Eine Pensionsreform hält der Wifo-Chef langfristig für notwendig, weil das Budget die Kosten langfristig nicht aushalten werde. Den Kopf zerbrechen müsse man sich auch über den Übergang vom Erwerbsleben in die Pension, weil viele Menschen Gesundheitsprobleme hätten. Hier brauche es Prä- ventionsmaßnahmen. Die 100-Euro-Einmalzahlung zusätzlich zur Pensionsanpassung um 0,8 Prozent ist für Badelt „reiner Populismus“.

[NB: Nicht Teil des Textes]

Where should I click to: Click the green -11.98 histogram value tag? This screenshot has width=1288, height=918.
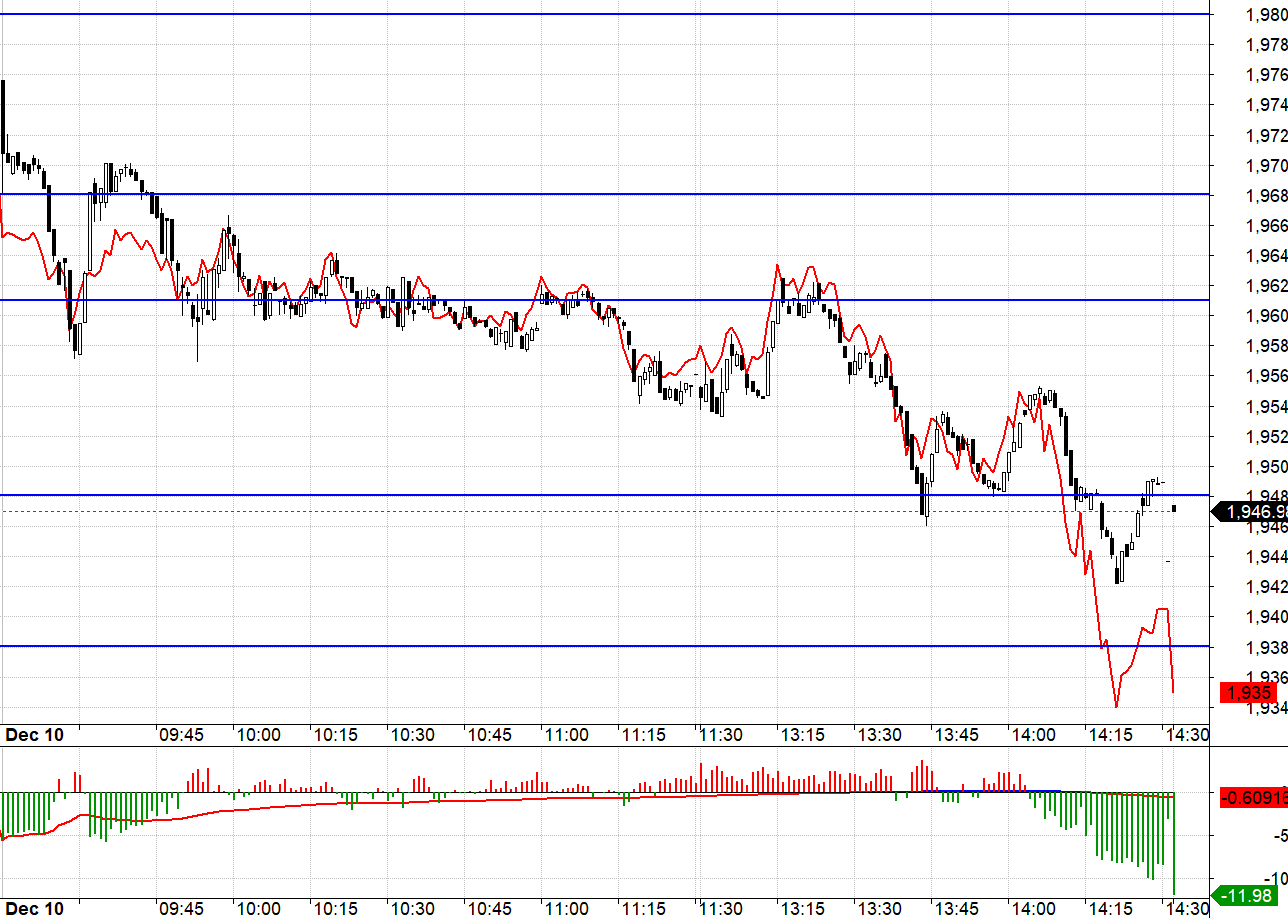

Eine seriöse Gesamtreform wünscht sich Badelt für die Steuern und Abgaben. Den Faktor Arbeit will er entlasten, Energie dafür stärker belasten. Bei Diesel ist er gegen die begünstigte Besteuerung, aber vor einer Streichung müsse man sich anschauen, wer davon wie betroffen wäre. Was die Vermögenssteuern betrifft, ist Badelt bezüglich einer Bestandsbesteuerung skeptisch.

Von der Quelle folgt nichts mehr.